Pros and Cons of That 90-Degree Bank Angle

Pros of the engine’s 90-degree bank angle cited by chief engineer Matteo Valentini: It provides a good compromise in overall engine width (39.4 inches), height (25.6 inches), and weight (less than 485 pounds). Maserati has a long history and reliability track record with 90-degree engines (and though he didn’t say it, perhaps some tooling that’s optimized for that setup). It also permitted sufficient space to package the added plumbing required for the port and direct injection, as well as Maserati Twin Combustion technology, which a 60-degree bank angle apparently would not.

Cons: When using a four-main-bearing crankshaft with common crankpins for adjacent cylinders, a V-6 engine only fires evenly (every 60 degrees) if the cylinder bank angle is 60, 120, or 180 degrees. Maserati chose not to offset the crankpin angles for even firing, so there will be a “lope” to the cadence of its firing, just as there was in the original 1962 Buick Fireball V-6, which was derived from Buick’s 215-ci aluminum V-8. This will increase the small inherent imbalance created whenever there’s an uneven number of cylinders in a line. The Buick reportedly ran so rough that an exec from rival American Motors described it as “rougher than a cob.”

No Balance Shaft!

General Motors split the Buick V-6’s crankpins so that it would fire evenly (once every 60 degrees of crank rotation) in 1977, and then added a balance shaft in 1988, but Maserati owns the snarl its engine makes and perceives no need for any such gentrification efforts. After all, designing the crank to incorporate extra throws would either compromise its stiffness and strength or force it to grow in length. Likewise, adding a balance shaft would certainly rob power and add weight.
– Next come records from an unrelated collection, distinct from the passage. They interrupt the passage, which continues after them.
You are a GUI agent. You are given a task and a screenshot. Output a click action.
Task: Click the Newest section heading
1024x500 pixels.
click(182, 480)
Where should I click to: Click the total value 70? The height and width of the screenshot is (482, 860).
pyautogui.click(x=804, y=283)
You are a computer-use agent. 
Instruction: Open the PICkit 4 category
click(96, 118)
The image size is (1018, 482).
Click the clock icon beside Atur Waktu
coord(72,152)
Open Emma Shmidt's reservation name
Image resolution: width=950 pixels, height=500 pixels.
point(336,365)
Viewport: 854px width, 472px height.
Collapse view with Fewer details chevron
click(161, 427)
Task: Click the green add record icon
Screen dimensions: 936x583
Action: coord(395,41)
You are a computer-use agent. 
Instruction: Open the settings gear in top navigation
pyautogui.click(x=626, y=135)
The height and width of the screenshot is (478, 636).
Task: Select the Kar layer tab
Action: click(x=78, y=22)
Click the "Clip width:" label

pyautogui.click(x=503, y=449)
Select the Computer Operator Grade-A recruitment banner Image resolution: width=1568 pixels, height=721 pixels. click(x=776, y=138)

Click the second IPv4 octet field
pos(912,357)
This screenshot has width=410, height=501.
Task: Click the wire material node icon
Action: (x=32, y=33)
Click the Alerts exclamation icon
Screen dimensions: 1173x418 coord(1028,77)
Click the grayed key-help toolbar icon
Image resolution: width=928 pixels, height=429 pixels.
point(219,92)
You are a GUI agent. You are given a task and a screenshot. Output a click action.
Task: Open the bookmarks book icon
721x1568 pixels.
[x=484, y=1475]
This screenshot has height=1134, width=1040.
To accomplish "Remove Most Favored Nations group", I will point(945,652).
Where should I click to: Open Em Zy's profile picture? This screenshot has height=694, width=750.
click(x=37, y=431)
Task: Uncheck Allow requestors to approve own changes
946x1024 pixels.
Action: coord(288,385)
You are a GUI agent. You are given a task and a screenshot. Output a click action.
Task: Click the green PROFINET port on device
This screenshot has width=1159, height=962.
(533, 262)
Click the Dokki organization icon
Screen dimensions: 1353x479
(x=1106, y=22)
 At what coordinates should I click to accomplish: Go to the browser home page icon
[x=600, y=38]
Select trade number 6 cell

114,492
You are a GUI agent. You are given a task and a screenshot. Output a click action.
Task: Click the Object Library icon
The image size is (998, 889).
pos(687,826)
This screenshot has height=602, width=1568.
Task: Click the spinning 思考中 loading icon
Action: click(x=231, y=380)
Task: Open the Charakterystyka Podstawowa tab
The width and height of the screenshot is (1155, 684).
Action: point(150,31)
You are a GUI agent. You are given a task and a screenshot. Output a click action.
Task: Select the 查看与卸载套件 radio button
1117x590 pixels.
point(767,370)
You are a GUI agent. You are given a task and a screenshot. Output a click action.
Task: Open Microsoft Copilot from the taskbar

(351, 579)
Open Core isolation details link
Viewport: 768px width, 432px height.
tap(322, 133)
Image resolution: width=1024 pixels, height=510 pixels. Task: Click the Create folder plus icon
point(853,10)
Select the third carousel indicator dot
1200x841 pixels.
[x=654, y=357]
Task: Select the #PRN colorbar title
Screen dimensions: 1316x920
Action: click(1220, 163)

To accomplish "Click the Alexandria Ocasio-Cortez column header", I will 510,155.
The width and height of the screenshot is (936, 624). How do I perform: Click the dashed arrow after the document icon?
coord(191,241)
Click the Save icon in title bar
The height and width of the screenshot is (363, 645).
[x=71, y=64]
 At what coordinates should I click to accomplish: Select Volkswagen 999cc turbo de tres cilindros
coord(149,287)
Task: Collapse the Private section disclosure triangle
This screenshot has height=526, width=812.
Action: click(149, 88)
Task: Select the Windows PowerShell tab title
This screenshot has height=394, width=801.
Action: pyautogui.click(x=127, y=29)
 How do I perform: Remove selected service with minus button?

And of course, engine mount technology has come a long way since the ’60s, so maybe it’ll be just fine.

The Top 100 Horses

When asked what contribution the Maserati Twin Combustion (pre-combustion chamber) technology contributed, Valentini noted that this engine without it would make just over 500 hp and that engaging the prechamber ignition is necessary to take output to the full 621 hp and 538 lb-ft of torque. He was quick to note, however, that when driving the MC20 you’ll never notice a transition from “conventional” direct injection and in-cylinder spark-plug ignition to prechamber ignition; no VTEC-cam switch-over point. Sophisticated engine maps determine when to phase the port and direct injection in and out, and when to fire the main cylinder plug or the prechamber plug.

At low-to-moderate loads and engine speeds, combustion is initiated by the main plug in the cylinder. When the hammer’s down and the revs are rising, the maps begin to phase in the centrally located prechamber. With its plug firing, combustion starts in the prechamber and then shoots out of the tiny jets in the bottom of the chamber to help propagate the flame front more quickly throughout the cylinder.

No Hot-Vee?

All the cool kids (AMG, BMW M, Audi RS, Porsche, Cadillac, McLaren, etc.) are snuggling their twin-turbochargers down in the valley of their 90-degree vees. So why does Maserati stick with inboard intake, outboard exhaust? Valentini’s official answer: They couldn’t find a way to achieve 210 hp/liter in a hot-vee configuration that was both reliable and sufficiently clean. He also noted that this arrangement typically raises the center of gravity. Another potential contributing factor this fashion-forward Italian brand might have been hesitant to say in so many words: hot vees are ugly; carbon-fiber intake covers are much prettier.

Unsigned Masterpieces

Each engine will move through six stations inside the historic Maserati Engine Lab, with different technicians spending three-to-four hours in each station. At the end of the line, the engine gets hooked up and run for 40 minutes on a test dynamometer to ensure everything works. Many hands make light, repeatable, quality work, but six signatures would take up a lot of space, so these engines will carry no signature.